No one is more capable to speak on the real world possibilities of the Open Building approach than Frank Bijdendijk. As the long time director of one of the largest public housing corporations in the Netherlands, located in the city of Amsterdam, who has actually implemented Open Building projects, he speaks from direct experience. Early Fran Biijdendijk worked out a scheme in which renters of the subsidised housing units, owned by his corporation, could buy the fit-out of their unit and get a mortgage the rents on which would be tax deductible like with normal home owners. A first offer to the first 500 applicants to implement the scheme was fully subscribed within days. However a change in the tax code made further implementation no longer feasible: a massive political blunder that prevented the Netherlands a leading role in Open Building policy.

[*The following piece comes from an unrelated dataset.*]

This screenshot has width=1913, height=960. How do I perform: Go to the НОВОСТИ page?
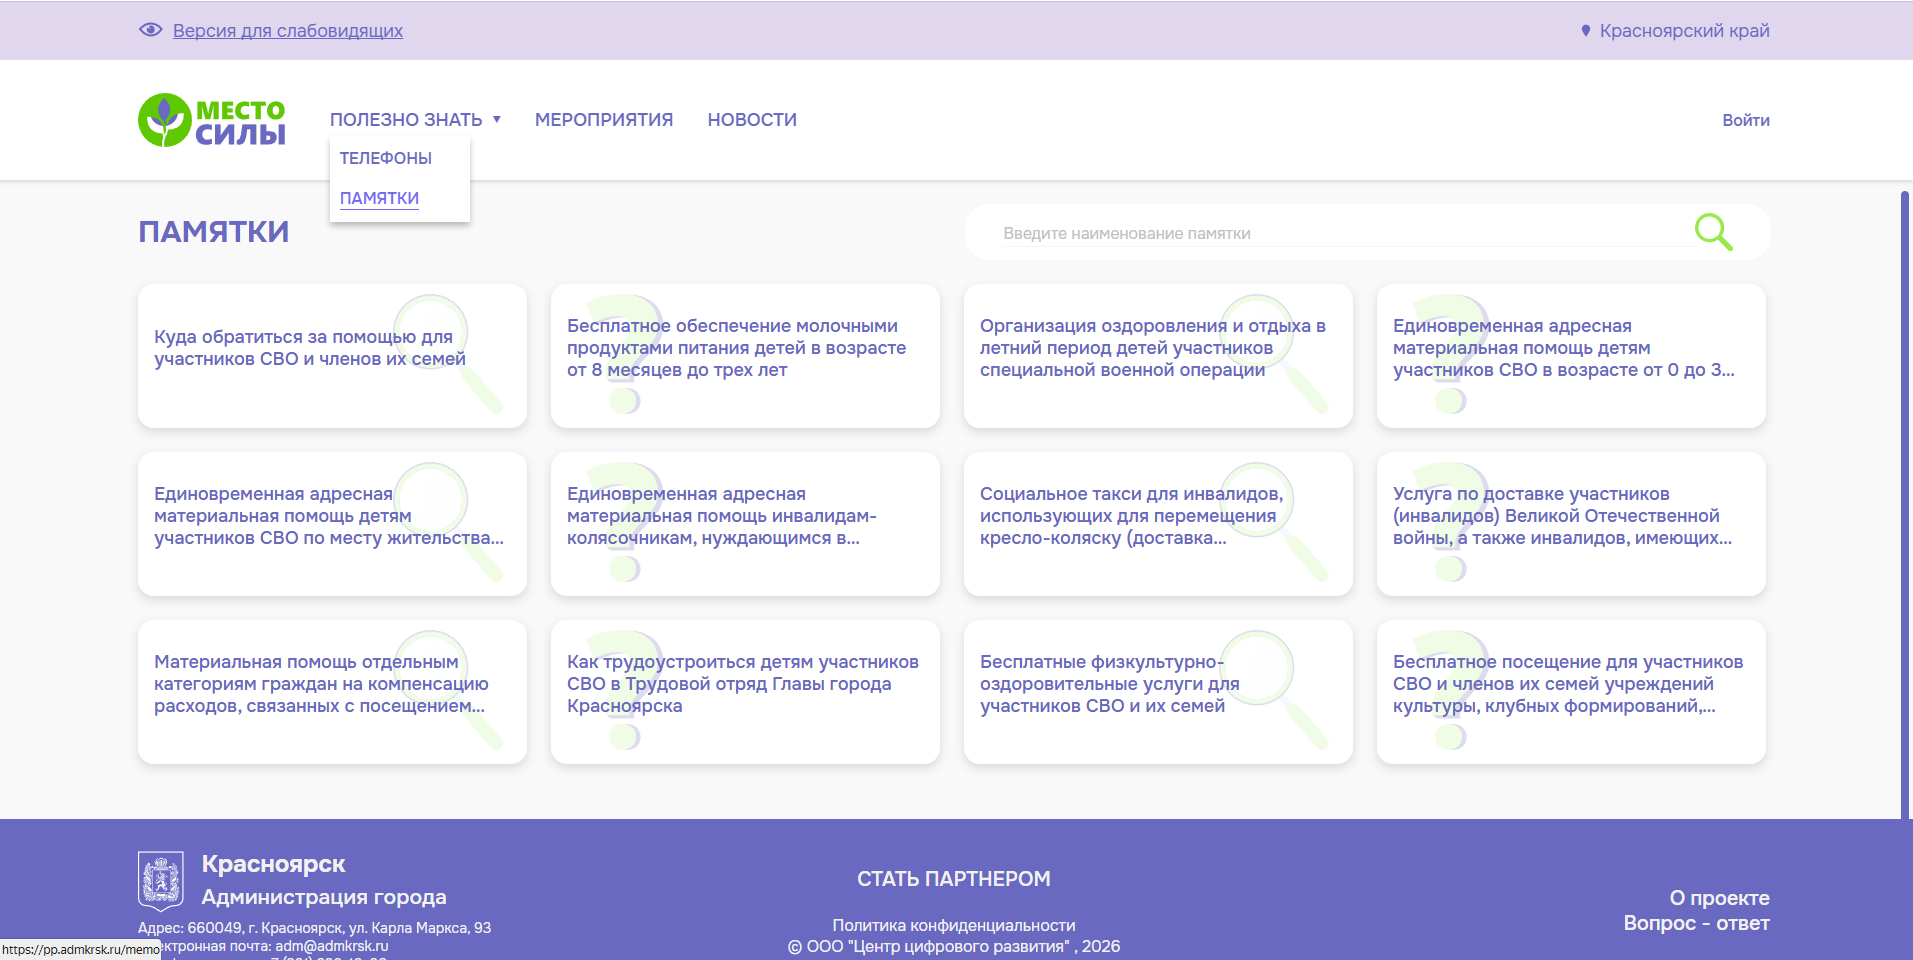tap(752, 120)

More recently Bijdendijk had two major Open Building project executed in Amsterdam in which space could be rented for any function of any size and the fit-out was owned by the occupant and designed and executed under his control. These buildings were designed by Baumschlager Eberle and Tony Fretton respectively. They are called “Solids” and are long term investments (up to a century or more) that can adapt to future occupancy preferences.
The present paper by Bijdendijk the title of which clearly reflects the contents argument, summarises also the technical, economical, juridical and political changes needed for a full scale conversion of the residential building stock which, by itself, is worth careful reading.